[Start of section]

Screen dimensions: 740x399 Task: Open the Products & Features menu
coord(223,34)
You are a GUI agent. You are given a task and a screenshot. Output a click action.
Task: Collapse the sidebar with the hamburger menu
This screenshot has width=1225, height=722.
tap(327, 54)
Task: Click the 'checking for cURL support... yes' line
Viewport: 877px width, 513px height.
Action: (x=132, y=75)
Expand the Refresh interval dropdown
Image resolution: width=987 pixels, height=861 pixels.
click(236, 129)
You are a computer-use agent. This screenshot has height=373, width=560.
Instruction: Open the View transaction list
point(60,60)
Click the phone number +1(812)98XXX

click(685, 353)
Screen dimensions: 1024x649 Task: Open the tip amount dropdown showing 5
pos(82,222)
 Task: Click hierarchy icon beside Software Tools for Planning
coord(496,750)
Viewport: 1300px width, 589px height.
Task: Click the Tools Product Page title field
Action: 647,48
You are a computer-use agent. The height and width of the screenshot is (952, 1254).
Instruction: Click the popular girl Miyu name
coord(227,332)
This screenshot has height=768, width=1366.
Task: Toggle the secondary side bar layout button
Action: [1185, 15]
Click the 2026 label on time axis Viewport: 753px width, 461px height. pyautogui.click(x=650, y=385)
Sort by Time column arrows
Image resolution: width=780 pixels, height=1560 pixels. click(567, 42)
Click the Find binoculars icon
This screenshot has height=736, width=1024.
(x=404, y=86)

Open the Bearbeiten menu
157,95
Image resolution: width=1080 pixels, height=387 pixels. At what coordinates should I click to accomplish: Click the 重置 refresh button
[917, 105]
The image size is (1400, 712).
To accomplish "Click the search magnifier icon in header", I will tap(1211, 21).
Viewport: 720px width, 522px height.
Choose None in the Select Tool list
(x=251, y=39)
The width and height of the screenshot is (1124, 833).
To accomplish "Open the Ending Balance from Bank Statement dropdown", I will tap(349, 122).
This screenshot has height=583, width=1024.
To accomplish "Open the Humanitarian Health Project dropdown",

[End of section]

- _Requirement_: Please repeat each entry. Keep every word the same.

- _Answer below_:
Screen dimensions: 740x399 Task: Open the Products & Features menu
coord(223,34)
You are a GUI agent. You are given a task and a screenshot. Output a click action.
Task: Collapse the sidebar with the hamburger menu
This screenshot has width=1225, height=722.
tap(327, 54)
Task: Click the 'checking for cURL support... yes' line
Viewport: 877px width, 513px height.
Action: (x=132, y=75)
Expand the Refresh interval dropdown
Image resolution: width=987 pixels, height=861 pixels.
click(236, 129)
You are a computer-use agent. This screenshot has height=373, width=560.
Instruction: Open the View transaction list
point(60,60)
Click the phone number +1(812)98XXX

click(685, 353)
Screen dimensions: 1024x649 Task: Open the tip amount dropdown showing 5
pos(82,222)
 Task: Click hierarchy icon beside Software Tools for Planning
coord(496,750)
Viewport: 1300px width, 589px height.
Task: Click the Tools Product Page title field
Action: 647,48
You are a computer-use agent. The height and width of the screenshot is (952, 1254).
Instruction: Click the popular girl Miyu name
coord(227,332)
This screenshot has height=768, width=1366.
Task: Toggle the secondary side bar layout button
Action: [1185, 15]
Click the 2026 label on time axis Viewport: 753px width, 461px height. pyautogui.click(x=650, y=385)
Sort by Time column arrows
Image resolution: width=780 pixels, height=1560 pixels. click(567, 42)
Click the Find binoculars icon
This screenshot has height=736, width=1024.
(x=404, y=86)

Open the Bearbeiten menu
157,95
Image resolution: width=1080 pixels, height=387 pixels. At what coordinates should I click to accomplish: Click the 重置 refresh button
[917, 105]
The image size is (1400, 712).
To accomplish "Click the search magnifier icon in header", I will tap(1211, 21).
Viewport: 720px width, 522px height.
Choose None in the Select Tool list
(x=251, y=39)
The width and height of the screenshot is (1124, 833).
To accomplish "Open the Ending Balance from Bank Statement dropdown", I will tap(349, 122).
This screenshot has height=583, width=1024.
To accomplish "Open the Humanitarian Health Project dropdown",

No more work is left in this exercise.